Abstract

By employing a nonlinear quantum kicked rotor model, we investigate the transport of energy in multidimensional quantum chaos. This problem has profound implications in many fields of science ranging from Anderson localization to time reversal of classical and quantum waves. We begin our analysis with a series of parallel numerical simulations, whose results show an unexpected and anomalous behavior. We tackle the problem by a fully analytical approach characterized by Lie groups and solitons theory, demonstrating the existence of a universal, nonlinearly-enhanced diffusion of the energy in the system, which is entirely sustained by soliton waves. Numerical simulations, performed with different models, show a perfect agreement with universal predictions. A realistic experiment is discussed in two dimensional dipolar Bose-Einstein-Condensates (BEC).
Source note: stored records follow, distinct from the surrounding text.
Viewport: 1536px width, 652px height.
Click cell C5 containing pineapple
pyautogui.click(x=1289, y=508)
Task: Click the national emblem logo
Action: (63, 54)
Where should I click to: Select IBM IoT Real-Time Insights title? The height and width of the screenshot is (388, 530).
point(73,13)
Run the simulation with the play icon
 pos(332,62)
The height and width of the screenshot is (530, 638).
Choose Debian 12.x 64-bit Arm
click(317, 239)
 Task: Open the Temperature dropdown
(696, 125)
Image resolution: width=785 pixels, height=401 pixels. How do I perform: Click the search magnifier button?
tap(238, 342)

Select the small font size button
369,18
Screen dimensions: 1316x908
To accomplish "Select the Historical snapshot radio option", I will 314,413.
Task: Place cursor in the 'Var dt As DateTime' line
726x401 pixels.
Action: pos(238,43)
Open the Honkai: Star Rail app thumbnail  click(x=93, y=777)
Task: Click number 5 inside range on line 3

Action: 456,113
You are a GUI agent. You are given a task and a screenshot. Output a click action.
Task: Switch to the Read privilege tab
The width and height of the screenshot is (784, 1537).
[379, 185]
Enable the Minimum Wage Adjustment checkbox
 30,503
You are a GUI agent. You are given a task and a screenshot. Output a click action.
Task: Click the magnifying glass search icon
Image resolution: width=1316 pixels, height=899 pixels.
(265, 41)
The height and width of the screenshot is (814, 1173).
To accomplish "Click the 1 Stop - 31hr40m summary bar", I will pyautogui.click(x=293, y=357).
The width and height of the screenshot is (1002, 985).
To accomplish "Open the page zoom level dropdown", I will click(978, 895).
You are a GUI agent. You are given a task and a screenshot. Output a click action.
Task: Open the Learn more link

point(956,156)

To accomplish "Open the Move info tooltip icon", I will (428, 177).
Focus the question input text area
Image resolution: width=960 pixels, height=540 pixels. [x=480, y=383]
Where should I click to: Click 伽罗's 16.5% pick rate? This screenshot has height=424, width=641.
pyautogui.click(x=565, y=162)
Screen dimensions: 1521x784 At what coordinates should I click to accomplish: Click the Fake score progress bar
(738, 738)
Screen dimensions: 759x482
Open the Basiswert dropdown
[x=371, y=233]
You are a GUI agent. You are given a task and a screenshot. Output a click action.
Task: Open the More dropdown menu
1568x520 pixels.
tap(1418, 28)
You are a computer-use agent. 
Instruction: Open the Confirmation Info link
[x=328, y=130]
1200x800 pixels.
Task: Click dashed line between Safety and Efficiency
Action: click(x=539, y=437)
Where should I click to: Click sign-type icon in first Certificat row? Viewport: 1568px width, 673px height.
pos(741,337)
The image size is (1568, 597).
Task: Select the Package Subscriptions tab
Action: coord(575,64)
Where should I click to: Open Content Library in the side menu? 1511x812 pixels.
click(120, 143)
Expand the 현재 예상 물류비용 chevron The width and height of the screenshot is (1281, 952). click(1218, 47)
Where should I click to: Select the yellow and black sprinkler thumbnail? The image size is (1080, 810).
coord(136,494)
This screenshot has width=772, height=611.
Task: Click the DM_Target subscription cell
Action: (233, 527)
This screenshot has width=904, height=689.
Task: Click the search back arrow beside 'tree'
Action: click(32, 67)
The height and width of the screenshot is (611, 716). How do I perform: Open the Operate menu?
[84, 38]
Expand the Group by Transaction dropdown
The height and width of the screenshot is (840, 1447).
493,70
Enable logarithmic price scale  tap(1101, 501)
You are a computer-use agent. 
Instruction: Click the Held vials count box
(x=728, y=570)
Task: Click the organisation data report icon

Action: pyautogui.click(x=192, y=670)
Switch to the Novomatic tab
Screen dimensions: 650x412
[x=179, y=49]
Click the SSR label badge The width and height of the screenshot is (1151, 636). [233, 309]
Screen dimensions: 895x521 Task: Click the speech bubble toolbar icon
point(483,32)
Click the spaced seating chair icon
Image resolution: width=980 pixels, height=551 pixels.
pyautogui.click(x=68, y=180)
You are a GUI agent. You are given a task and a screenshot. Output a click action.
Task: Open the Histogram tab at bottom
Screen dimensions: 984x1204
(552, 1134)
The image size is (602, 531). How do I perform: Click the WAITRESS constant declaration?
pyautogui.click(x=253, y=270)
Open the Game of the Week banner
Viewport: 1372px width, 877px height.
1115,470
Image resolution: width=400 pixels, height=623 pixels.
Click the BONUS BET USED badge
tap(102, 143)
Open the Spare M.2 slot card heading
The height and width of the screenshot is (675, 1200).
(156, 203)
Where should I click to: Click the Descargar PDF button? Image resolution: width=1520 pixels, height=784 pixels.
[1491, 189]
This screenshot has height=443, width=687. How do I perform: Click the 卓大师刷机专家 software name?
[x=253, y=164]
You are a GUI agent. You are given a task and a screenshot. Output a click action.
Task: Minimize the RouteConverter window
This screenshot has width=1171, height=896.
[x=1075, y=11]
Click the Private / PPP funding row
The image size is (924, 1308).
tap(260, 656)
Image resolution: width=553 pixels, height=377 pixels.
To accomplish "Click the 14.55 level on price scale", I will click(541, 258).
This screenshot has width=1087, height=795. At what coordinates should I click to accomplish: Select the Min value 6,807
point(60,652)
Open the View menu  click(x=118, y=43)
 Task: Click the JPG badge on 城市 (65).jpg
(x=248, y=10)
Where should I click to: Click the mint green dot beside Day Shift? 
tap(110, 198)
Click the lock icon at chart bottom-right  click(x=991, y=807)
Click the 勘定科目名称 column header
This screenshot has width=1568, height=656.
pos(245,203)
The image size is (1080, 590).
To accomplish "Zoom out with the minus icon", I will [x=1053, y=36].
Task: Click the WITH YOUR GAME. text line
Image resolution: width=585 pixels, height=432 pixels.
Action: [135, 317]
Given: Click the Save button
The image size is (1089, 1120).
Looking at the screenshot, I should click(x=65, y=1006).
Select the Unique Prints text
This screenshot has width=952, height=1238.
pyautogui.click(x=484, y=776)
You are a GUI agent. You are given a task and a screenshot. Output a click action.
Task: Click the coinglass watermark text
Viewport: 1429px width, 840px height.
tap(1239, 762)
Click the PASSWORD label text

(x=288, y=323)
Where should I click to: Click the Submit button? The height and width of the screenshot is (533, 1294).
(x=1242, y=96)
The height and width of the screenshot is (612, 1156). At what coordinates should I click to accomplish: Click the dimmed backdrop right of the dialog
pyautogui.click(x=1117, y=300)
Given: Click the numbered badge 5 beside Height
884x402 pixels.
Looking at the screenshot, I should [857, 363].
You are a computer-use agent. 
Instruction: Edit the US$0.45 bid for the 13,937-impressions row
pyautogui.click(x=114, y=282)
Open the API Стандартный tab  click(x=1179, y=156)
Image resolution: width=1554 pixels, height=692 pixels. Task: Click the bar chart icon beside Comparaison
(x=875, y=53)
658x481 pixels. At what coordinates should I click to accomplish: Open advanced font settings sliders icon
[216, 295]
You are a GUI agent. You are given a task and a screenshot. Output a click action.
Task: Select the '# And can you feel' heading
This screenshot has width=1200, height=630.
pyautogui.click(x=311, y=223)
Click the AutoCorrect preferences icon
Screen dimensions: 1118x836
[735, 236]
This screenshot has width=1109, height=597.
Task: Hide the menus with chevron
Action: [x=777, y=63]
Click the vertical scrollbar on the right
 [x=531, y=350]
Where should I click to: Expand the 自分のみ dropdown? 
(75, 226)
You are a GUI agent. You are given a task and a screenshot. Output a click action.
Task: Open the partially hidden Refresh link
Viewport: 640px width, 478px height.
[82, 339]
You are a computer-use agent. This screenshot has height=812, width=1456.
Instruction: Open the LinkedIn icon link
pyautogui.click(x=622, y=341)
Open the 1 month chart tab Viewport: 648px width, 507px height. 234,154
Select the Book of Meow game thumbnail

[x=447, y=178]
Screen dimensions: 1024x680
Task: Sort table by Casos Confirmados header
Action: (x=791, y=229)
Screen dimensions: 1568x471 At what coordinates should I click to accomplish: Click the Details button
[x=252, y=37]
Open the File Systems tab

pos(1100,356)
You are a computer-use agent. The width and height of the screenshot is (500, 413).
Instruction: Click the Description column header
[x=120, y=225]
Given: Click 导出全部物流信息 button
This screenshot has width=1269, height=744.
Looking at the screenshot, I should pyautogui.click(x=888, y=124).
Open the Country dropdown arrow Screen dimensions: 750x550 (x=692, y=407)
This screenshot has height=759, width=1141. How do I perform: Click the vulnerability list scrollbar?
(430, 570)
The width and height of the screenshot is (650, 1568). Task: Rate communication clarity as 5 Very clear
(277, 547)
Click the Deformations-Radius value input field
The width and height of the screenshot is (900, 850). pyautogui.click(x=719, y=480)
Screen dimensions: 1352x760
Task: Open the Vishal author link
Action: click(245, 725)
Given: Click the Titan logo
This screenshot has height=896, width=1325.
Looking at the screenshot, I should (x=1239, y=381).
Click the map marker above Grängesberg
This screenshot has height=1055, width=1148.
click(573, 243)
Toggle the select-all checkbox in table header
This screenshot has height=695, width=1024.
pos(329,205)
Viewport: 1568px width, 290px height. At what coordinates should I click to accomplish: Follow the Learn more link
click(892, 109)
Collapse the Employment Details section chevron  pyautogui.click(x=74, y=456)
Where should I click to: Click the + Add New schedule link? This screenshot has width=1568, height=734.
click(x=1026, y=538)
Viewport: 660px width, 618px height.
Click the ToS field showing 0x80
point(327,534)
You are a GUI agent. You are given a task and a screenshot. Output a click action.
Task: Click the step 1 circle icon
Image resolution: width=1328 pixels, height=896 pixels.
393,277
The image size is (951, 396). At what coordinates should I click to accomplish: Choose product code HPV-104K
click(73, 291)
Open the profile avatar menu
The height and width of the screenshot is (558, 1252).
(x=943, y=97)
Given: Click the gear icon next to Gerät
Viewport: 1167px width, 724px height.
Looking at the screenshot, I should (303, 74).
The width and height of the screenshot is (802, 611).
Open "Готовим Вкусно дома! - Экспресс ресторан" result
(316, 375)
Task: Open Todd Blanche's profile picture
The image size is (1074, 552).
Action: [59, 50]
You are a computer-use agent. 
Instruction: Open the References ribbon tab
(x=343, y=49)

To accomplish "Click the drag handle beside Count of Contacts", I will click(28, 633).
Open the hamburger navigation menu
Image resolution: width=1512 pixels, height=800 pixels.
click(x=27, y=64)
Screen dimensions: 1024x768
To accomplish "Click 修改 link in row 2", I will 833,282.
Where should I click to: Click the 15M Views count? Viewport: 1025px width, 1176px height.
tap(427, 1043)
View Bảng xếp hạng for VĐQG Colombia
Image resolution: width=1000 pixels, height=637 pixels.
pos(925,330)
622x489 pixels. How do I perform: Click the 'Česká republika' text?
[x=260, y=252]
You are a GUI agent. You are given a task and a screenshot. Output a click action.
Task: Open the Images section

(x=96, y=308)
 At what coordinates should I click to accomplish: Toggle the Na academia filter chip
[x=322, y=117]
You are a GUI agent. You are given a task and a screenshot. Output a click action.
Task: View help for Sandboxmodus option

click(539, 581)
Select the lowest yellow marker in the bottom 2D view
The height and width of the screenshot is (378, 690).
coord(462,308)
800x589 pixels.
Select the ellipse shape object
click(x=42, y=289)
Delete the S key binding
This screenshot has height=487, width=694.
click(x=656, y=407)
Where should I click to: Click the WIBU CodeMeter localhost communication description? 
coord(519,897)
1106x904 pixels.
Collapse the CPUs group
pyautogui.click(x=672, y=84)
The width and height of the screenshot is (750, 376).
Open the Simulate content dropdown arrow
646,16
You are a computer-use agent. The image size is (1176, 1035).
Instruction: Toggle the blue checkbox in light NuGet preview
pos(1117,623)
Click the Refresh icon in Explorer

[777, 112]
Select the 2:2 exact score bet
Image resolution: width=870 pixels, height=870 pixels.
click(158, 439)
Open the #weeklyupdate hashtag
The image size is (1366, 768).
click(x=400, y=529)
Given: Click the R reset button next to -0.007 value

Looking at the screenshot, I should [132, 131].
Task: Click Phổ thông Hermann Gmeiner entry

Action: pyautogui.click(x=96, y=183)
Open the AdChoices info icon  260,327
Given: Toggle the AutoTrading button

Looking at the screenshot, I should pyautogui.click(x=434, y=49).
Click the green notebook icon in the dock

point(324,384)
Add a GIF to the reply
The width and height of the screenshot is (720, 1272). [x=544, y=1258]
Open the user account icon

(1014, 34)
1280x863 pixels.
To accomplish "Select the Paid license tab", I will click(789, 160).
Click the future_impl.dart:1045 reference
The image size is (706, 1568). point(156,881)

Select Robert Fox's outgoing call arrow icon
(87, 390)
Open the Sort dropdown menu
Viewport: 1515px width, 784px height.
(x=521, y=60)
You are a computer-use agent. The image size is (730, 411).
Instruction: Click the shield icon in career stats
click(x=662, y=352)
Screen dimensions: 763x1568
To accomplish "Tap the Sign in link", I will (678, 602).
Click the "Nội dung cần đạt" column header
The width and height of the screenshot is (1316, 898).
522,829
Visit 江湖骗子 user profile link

Besides the obvious implications at the fundamental level, our results show that solitons can form the building block for the realization of new systems for the enhanced transport of matter.

Highlights

  • By employing a nonlinear quantum kicked rotor model, we investigate the transport of energy in multidimensional quantum chaos

  • Quantum-classical correspondences mediated by Anderson localization possess many implications in the irreversible behavior of time reversible systems, which are at the basis of a long standing physical debate –i.e., the Loschmidt paradox[19]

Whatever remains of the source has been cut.